▼
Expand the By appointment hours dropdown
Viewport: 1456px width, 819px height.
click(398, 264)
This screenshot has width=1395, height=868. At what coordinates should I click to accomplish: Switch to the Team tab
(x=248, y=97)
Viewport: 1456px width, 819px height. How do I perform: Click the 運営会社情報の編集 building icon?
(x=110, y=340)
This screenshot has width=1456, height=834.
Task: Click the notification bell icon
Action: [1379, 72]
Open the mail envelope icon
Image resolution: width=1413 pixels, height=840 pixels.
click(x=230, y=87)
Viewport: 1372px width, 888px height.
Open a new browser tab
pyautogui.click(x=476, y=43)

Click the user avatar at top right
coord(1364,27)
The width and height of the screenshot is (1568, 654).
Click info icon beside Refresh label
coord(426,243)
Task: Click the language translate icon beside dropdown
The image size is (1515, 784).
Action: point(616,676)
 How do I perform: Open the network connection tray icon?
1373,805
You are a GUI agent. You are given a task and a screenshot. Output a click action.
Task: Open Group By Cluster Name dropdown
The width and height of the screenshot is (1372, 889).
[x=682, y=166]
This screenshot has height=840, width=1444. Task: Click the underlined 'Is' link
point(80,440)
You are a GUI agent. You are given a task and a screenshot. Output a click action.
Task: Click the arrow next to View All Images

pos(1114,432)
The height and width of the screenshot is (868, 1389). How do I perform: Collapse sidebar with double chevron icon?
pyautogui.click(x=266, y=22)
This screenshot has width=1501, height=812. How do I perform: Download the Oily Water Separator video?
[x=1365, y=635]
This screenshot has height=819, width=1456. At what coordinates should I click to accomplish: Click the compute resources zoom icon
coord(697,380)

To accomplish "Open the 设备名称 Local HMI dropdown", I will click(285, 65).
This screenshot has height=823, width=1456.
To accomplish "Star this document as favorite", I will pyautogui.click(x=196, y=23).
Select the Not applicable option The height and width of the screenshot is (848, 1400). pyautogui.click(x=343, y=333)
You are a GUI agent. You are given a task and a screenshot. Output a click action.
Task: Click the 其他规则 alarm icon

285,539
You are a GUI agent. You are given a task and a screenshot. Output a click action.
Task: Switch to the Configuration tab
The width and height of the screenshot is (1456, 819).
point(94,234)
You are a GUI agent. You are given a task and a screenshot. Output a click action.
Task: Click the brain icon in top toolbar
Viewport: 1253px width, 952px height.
▲
● **What you need to do**: Please give every entry again, precisely as it appears.

● **Solution to the exercise**:
Expand the By appointment hours dropdown
Viewport: 1456px width, 819px height.
click(398, 264)
This screenshot has width=1395, height=868. At what coordinates should I click to accomplish: Switch to the Team tab
(x=248, y=97)
Viewport: 1456px width, 819px height. How do I perform: Click the 運営会社情報の編集 building icon?
(x=110, y=340)
This screenshot has width=1456, height=834.
Task: Click the notification bell icon
Action: [1379, 72]
Open the mail envelope icon
Image resolution: width=1413 pixels, height=840 pixels.
click(x=230, y=87)
Viewport: 1372px width, 888px height.
Open a new browser tab
pyautogui.click(x=476, y=43)

Click the user avatar at top right
coord(1364,27)
The width and height of the screenshot is (1568, 654).
Click info icon beside Refresh label
coord(426,243)
Task: Click the language translate icon beside dropdown
The image size is (1515, 784).
Action: point(616,676)
 How do I perform: Open the network connection tray icon?
1373,805
You are a GUI agent. You are given a task and a screenshot. Output a click action.
Task: Open Group By Cluster Name dropdown
The width and height of the screenshot is (1372, 889).
[x=682, y=166]
This screenshot has height=840, width=1444. Task: Click the underlined 'Is' link
point(80,440)
You are a GUI agent. You are given a task and a screenshot. Output a click action.
Task: Click the arrow next to View All Images

pos(1114,432)
The height and width of the screenshot is (868, 1389). How do I perform: Collapse sidebar with double chevron icon?
pyautogui.click(x=266, y=22)
This screenshot has width=1501, height=812. How do I perform: Download the Oily Water Separator video?
[x=1365, y=635]
This screenshot has height=819, width=1456. At what coordinates should I click to accomplish: Click the compute resources zoom icon
coord(697,380)

To accomplish "Open the 设备名称 Local HMI dropdown", I will click(285, 65).
This screenshot has height=823, width=1456.
To accomplish "Star this document as favorite", I will pyautogui.click(x=196, y=23).
Select the Not applicable option The height and width of the screenshot is (848, 1400). pyautogui.click(x=343, y=333)
You are a GUI agent. You are given a task and a screenshot. Output a click action.
Task: Click the 其他规则 alarm icon

285,539
You are a GUI agent. You are given a task and a screenshot. Output a click action.
Task: Switch to the Configuration tab
The width and height of the screenshot is (1456, 819).
point(94,234)
You are a GUI agent. You are given a task and a screenshot. Output a click action.
Task: Click the brain icon in top toolbar
Viewport: 1253px width, 952px height.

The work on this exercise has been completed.